Metal Gear Solid 4, allegedly the final Metal Gear game to feature Solid Snake, is a staggering artistic achievement, unique in narrative ambition and cinematic excess. It follows Snake, now an old man due to premature aging brought on by a government conspiracy involving blah blah blah. Actually, while the plot of the Metal Gear Solid series is extremely convoluted, if one pays close enough attention he can fully appreciate the absolute lunacy of everything. And by lunacy I mean completely awesome.
I won’t spoil the story, but the main premise of the game is that Solid Snake is an old man that gets brought out of retirement for ONE LAST MISSION, mainly to go to the middle east and kill his twin brother/clone Liquid, who currently resides in the right arm of Revolver Ocelot, a villain from previous games. Throughout the course of the 13 or so hour adventure, Snake globe-trots to familiar and unfamiliar locations (as far as Metal Gear games go), learning more about the global conspiracy and his own place in it. What makes me happiest is the story did not disappoint, nor did it resolve in an unnecessary cliffhanger solely so Konami can milk a few more games out of Solid Snake. They provided closure, an increasingly rare thing in games these days.
While the story is easily on par with the rest of the games (I’d place it above 2 and below 3. I haven’t played part 1), the modifications to the control scheme make this the first Metal Gear that is actually fun to play from beginning to end. The controls have been refined throughout the series, but it was only until about halfway through part 3 did I feel truly comfortable navigating Snake around his environs.
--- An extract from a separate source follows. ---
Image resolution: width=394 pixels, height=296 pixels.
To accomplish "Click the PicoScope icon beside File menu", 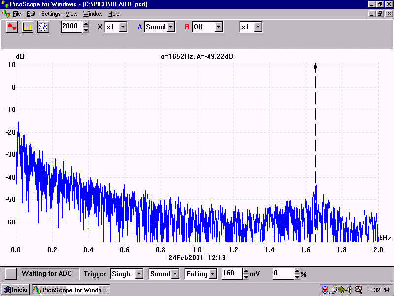I will pyautogui.click(x=6, y=14).

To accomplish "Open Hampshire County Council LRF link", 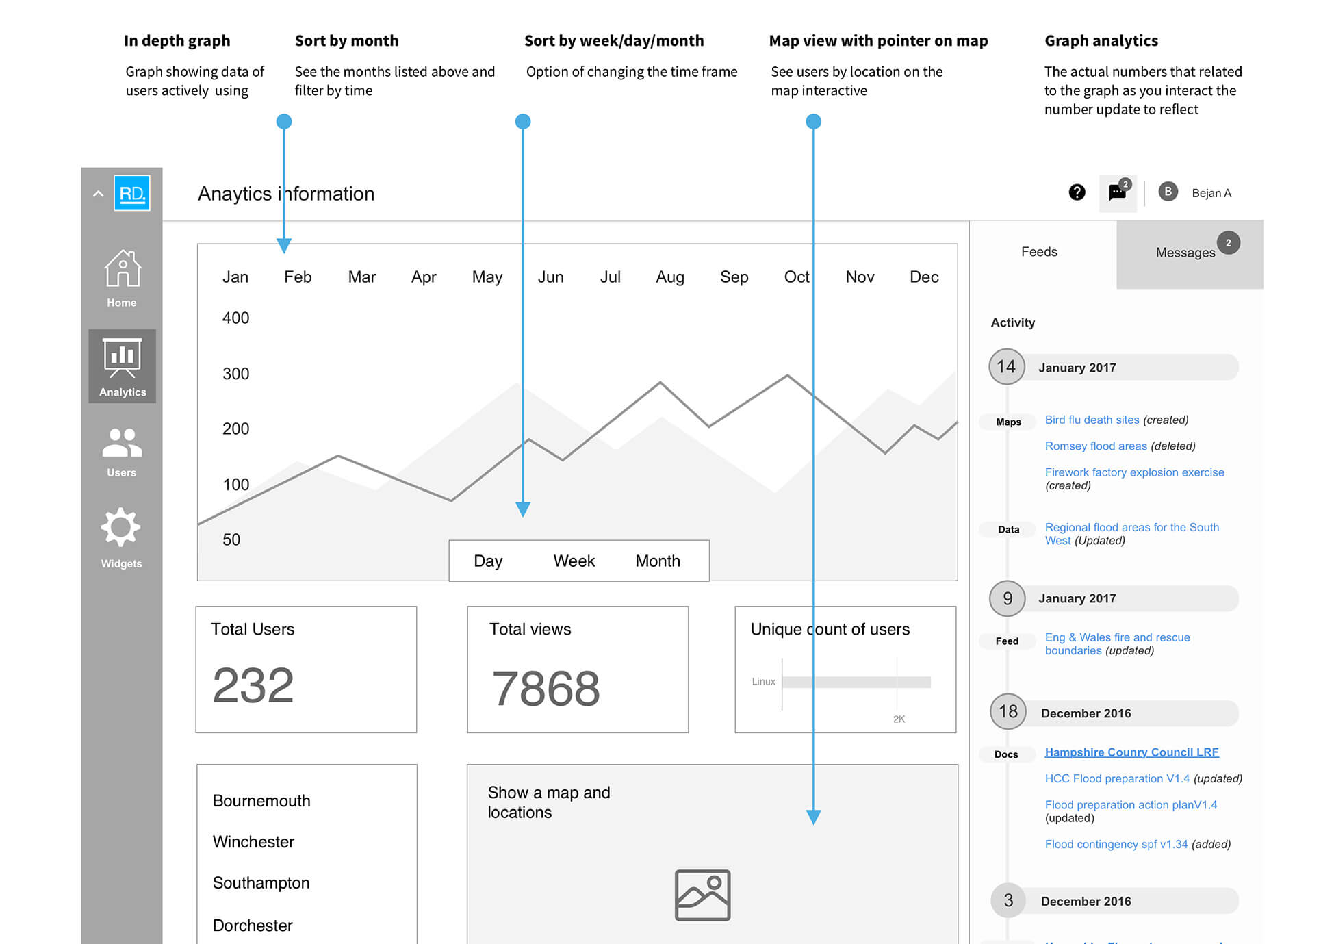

Here, from the first level everything flows wonderfully, and for the first time sneaking up behind enemies and engaging in firefights are handled with equal aplomb. My personal favorite is the new ‘non-lethal takedown’ method. When approaching an enemy from behind, you have three options. Either kill the enemy by slicing his throat, choke him out, or draw a gun on him, at which point Snake will shout ‘Freeze!’ and the guard will drop his weapon and put his hands up. Well-timed button presses allow you to pick up additional ammo packs, and when the button is pressed while Snake pats down the crotch area he will actually grab the guy’s groin and squeeze. Yep, this game has a nut-grabbing simulator.
All in all, this is a game that should be experienced by anyone with a passing interest in games. This series is such a juggernaut and each entry is so carefully crafted they deserve to be experienced. I’d say that playing part 3 would go the most toward filling in the back story for this one, since it’s a prequel and provides insight into many of the characters that figure prominently into part 4. Also, this is the rare video game that would fit into the auteur theory usually associated with filmmaking. This is Hideo Kojima’s game through and through, and it’s great to know a game with such a unique style is allowed to exist in the world of multi-million dollar budgets and focus groups. It’s a rare thing, unfettered artistic success, and we should embrace it when we can.